Porquê o desinteresse dos jovens pela vida pública e pela política? A meu ver, há três factores principais que estão na base deste acentuar da indiferença e do alheamento perante a política: as politicas neoliberais que acentuam o individualismo; a má imagem da política e dos partidos; e o desemprego e a precariedade no trabalho.
1. O primeiro deriva das mudanças sociais e económicas mais gerais que, nas democracias ocidentais, têm conduzido a um aumento do individualismo, do consumismo e da desfiliação, devido às pressões do mercado, aspectos largamente acentuados pela globalização neoliberal. A isso soma-se a perda de importância da família na educação dos jovens e a falência das politicas educativas nos seus diferentes níveis (básico, secundário e superior), sobretudo na promoção da consciência democrática das novas gerações. Por exemplo, a história recente da nossa democracia é completamente alheia à actual juventude. A falta de atenção dada pela escola à formação cívica e política dos jovens é uma das razões para a crescente indiferença.

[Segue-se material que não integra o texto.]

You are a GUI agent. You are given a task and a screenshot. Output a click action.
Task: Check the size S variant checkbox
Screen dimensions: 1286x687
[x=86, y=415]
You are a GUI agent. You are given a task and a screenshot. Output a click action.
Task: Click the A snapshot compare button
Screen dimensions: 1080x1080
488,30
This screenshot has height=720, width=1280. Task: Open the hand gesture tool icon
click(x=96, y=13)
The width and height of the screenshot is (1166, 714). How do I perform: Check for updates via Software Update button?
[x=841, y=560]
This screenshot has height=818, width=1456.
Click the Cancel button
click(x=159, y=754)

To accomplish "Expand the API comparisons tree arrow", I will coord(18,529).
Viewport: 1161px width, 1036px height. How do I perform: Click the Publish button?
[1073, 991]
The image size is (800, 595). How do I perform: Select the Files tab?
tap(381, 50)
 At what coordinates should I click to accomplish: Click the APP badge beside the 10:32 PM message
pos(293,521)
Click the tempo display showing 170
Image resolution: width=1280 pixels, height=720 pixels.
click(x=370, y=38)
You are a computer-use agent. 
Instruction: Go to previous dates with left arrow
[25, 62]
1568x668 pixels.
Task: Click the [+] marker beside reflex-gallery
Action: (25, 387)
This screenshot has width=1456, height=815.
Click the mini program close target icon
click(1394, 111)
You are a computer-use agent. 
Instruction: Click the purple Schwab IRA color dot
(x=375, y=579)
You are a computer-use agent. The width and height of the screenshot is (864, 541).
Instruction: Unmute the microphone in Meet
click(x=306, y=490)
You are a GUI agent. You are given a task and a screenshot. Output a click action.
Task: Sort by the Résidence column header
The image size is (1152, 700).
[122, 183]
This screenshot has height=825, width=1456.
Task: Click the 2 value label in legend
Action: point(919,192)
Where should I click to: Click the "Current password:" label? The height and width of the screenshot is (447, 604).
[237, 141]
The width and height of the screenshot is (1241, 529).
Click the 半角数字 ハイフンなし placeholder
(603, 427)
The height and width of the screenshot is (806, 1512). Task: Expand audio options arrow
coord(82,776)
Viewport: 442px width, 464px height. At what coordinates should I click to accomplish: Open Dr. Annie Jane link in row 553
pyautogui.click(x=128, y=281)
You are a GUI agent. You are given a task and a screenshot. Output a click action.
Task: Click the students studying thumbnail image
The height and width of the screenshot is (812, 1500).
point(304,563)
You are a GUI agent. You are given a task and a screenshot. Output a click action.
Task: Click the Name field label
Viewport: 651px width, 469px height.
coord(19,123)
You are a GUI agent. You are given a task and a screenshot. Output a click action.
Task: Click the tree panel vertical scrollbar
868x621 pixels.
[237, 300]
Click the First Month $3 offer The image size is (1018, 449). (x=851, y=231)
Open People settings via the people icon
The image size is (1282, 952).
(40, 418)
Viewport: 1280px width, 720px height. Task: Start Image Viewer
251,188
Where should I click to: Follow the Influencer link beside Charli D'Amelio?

No entanto, o individualismo, a concorrência, o salve-se quem puder deriva, naturalmente, da força do mercado e dos seus instrumentos, sobretudo as indústrias do marketing, da publicidade e da moda que, com os poderosos meios audiovisuais que têm ao seu dispor, modelam as orientações e subjectividades juvenis.
2. O segundo prende-se com o funcionamento dos partidos políticos e a sua crescente perversão aparelhistica e burocrática (é a chamada "lei férrea da oligarquia"; no seu pleno). O discurso repetitivo, as promessas não cumpridas, a defesa obsessiva do pequeno poder, as alianças promíscuas, a recusa do debate público aberto, etc, só contribuem para cavar o divórcio entre os jovens e a política. E essa atitude dos partidos reflecte-se nas instituições públicas (em geral por eles dominadas), na sua falta de transparência (desde logo no plano local) e na forma burocrática como os utentes e cidadãos são tratados. Para além disso, os partidos vêm cultivando o carreirismo e o seguidismo ao mesmo tempo que esquecem e abandonam o debate ideológico e a discussão política. E as estruturas das juventudes partidárias parecem limitar-se a reproduzir, senão mesmo a acentuar, essa mesma lógica tecnoburocrática. O mesmo se passa no associativismo estudantil. O calculismo, a estratégia pessoal ou a ilusão de aceder a uma carreira na política é o que mais importa na actividade do jovem e promissor quadro partidário. Percebendo isto, a massa da população juvenil (nomeadamente nas universidades) não vê nenhum estímulo em participar nas actividades cívicas e associativas (recordo apenas que nas ultimas eleições para a AAC houve uma abstenção de cerca de 75%).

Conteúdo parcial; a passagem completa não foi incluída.